(Stored records)
= = = =
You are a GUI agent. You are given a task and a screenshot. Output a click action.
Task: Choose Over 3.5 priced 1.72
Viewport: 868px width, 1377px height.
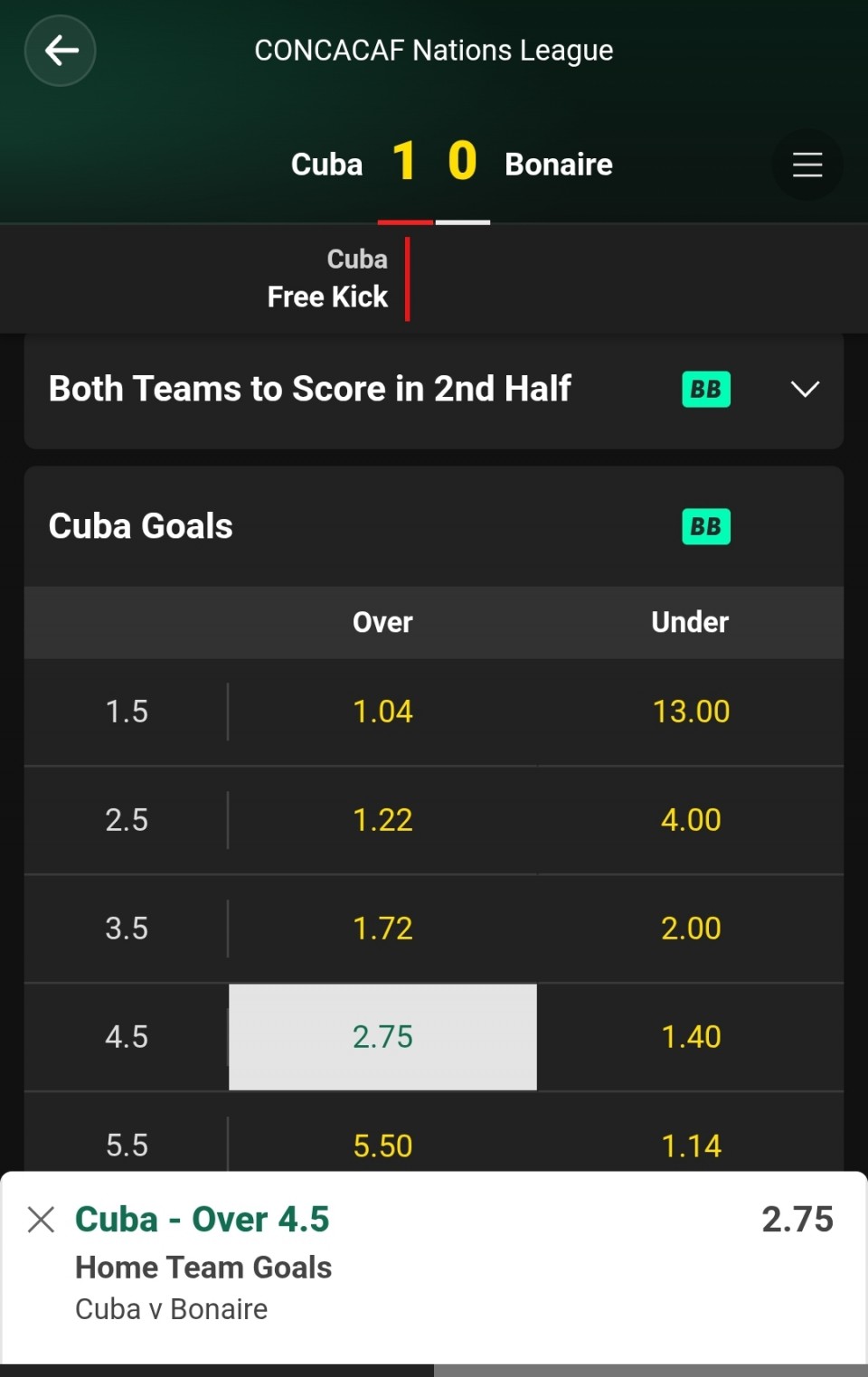(382, 929)

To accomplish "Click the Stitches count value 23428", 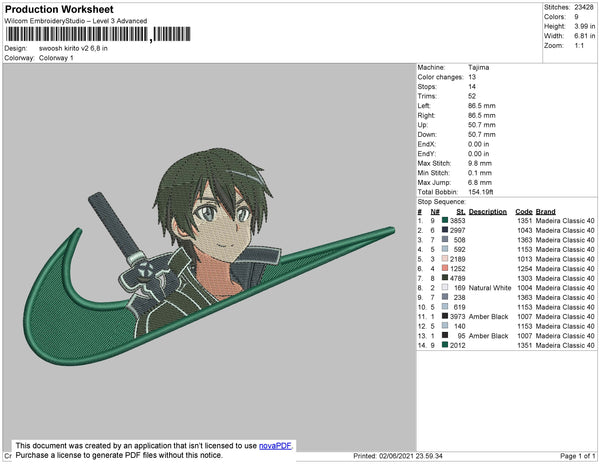I will (x=584, y=7).
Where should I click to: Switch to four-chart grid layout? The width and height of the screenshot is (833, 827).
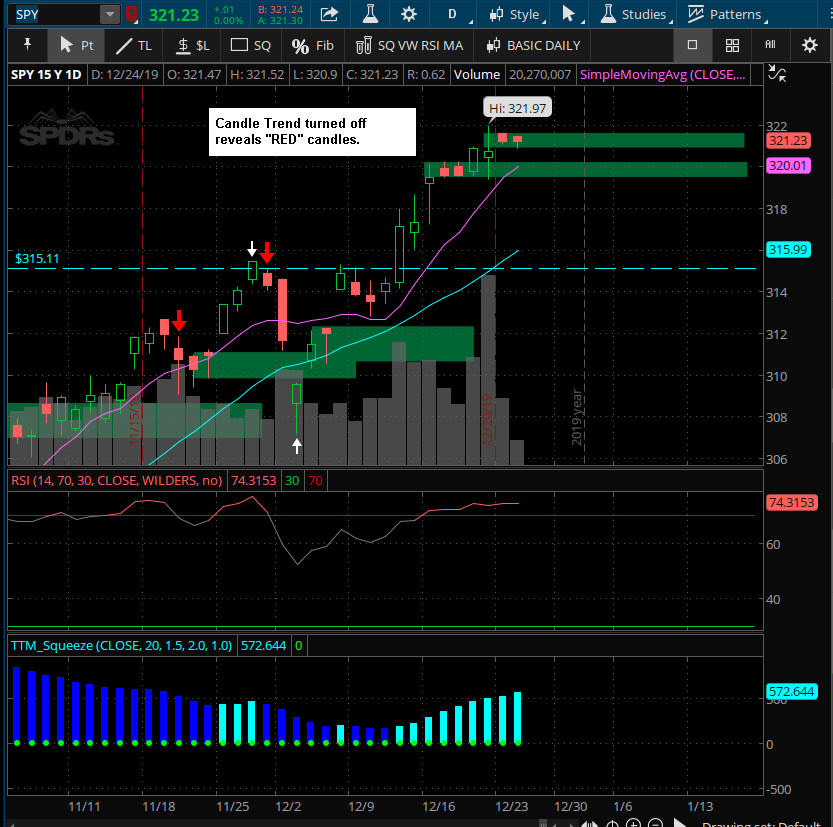[x=732, y=45]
= = = =
■ Your objective ■
Return only the lines from the one containing "Where should I" through the last line of the entries above, exactly as written and without pictures.

■ Answer box ■
Where should I click to: Switch to four-chart grid layout? The width and height of the screenshot is (833, 827).
[x=732, y=45]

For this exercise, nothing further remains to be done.